女尸右臂的金色假肢仿佛在汲取空气中弥漫的恐惧,原本黯淡的表面竟渐渐恢复了几分金属光泽。
“啊啊啊啊!!”女尸张开巨口发出咆哮,蛆虫从牙缝间喷溅而出,撕裂的声带伴着气音从镂空的腮部漏出,化作诡异的哭嚎。
哔——!
一声嘹亮的口哨突然从走廊尽头响起,莫名带着一种令人安心的力量,
在场所有人,包括女尸都愣住了,面露疑惑。
众人循声望去,只见一个高大的绷带怪人伫立在走廊尽头,
他身着黑色大衣,染血的绷带缠绕全身,没有脸皮覆盖的牙关间正咬著一枚警哨,
幸存者们脸上的希望瞬间凝固,这形象与他们心里的英雄形象完全不一样啊,倒像是另一个恐怖怪人登场。
他们看看女尸,又看看路易,再看看路易,又看向女尸,内心疯狂权衡著该从哪边逃跑生存几率更高。
“看你爹呢?滚你妈个几把蛋的!”路易吐掉口中的警哨,匪夷所思地瞪着那些用怪异眼神盯着他的人群。
“你他妈为什么被看自己心里没点数吗?!对面是个恶鬼,你看上去根本就是来跟她组队的变态杀人魔啊!!”众人内心疯狂咆哮,却没一个人敢真的骂出口。
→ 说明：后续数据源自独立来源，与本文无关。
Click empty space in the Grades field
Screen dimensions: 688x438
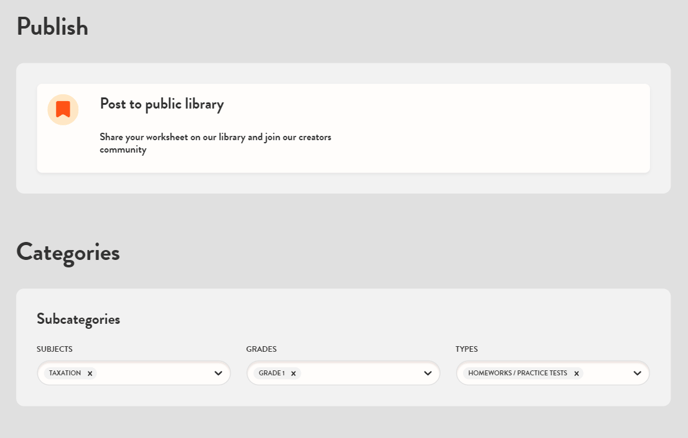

他们连滚带爬地贴著墙挪动,直到踉跄越过路易身旁,才如蒙大赦般狂奔逃命,
但有个女孩忍不住回头瞥了一眼,就在她逐渐瞪大的瞳孔中,那个高大的身影竟主动朝着女尸迈步走去?!
她恍惚觉得,这个可怖的家伙,似乎也只是个人类吧。
滋、滋
女尸上方的灯光忽明忽灭,她那如灰白铁丝般的发丝无重力地飘浮起来,
在闪烁的光影间,她开始向路易移动,斧头拖拽地面的声响异常清晰。
“给我拉到顶!”路易边往手上套著黄金指虎边低吼,
嗤——
路易的身体骤然膨胀一圈,几乎将头顶的光线完全遮蔽,
缠绕的绷带间不断蒸腾出炽热的白雾,如活物般在他周身盘旋舞动,
皮肤下透出血色红光,战术靴沉重地踏在地面上,发出咚咚闷响,每一步都带着令人窒息的压迫感。
突然,路易前方的灯光尽数熄灭,刺骨的阴风裹挟著浓烈的腐臭扑面而来。
路易后撤半步,右拳缓缓后引蓄势。
“啊啊啊啊!!”女尸扭曲的面容从黑暗中骤然浮现,发出刺耳的尖啸,高举的利斧带着破空声直劈路易头顶。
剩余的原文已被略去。